10. The printing control method of claim 8, wherein:

step (c) starts transporting the continuous paper when an unprintable area is not at the detector before transportation of the continuous paper starts, and positions the continuous paper to start printing from the printable area positioned at the print head when an unprintable area is detected before the continuous paper travels the distance along the transportation path between the detector and the print head after continuous paper transportation starts.

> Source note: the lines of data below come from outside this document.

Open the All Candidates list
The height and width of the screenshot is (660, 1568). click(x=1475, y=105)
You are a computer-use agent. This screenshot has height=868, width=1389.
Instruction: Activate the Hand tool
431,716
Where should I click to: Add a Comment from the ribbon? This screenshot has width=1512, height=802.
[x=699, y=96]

11. The printing control method of claim 7, wherein:

step (a) is adapted to detect each printable area and each unprintable area on the continuous paper; and

step (d) comprises steps of (d1) acquiring information on unprinted area residing in the printable area positioned at the print head, and (d2) determining if the self-printing data to be printed next can be printed in the unprinted area, and

step (d) positions the continuous paper to start printing from the printable area adjacent on the upstream side of the unprintable area when step (d2) determines that the self-printing data to be printed next cannot be printed in the unprinted area.

12. The printing control method of claim 7, wherein:

step (d) positions the continuous paper every line or every predetermined number of lines.

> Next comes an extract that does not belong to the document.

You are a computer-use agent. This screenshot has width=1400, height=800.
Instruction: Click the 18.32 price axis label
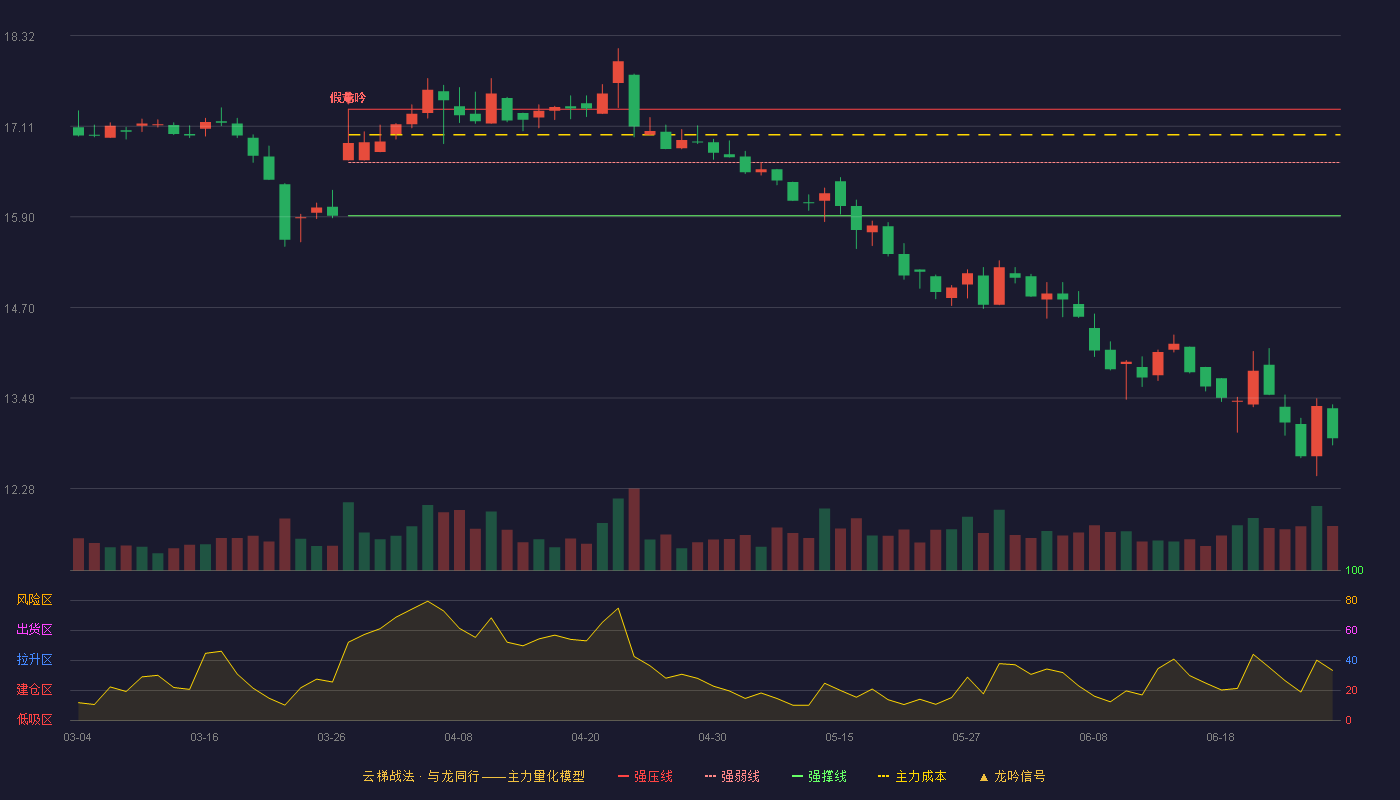(19, 37)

13. A computer program for controlling a printer for printing on continuous paper including label paper having a plurality of labels affixed to a continuous web backing with a gap between the labels, wherein the program directs the printer in accordance with a method comprising the steps of:

(a) directing the printer to advance the continuous paper along a given transportation direction aligned relative to the location of a print head;

(b) detecting paper information from the continuous paper to determine where to print on the continuous paper;

(c) causing the printer to generate self-printing data based on information stored in the printer;

(d) determining a printing start position on the continuous paper for a first line of the self-printing data and directing the printer to position the continuous paper to the print head at the position corresponding to the determined printing start position based on the paper information;

(e) determining a printing start position on the continuous paper for each consecutive line of the self-printing data to be printed next and directing the printer to position the continuous paper to the print head at the position corresponding to the determined each consecutive printing start position based on the paper information after step (d); and

(f) directing the printer to print the self-printing data on the continuous paper.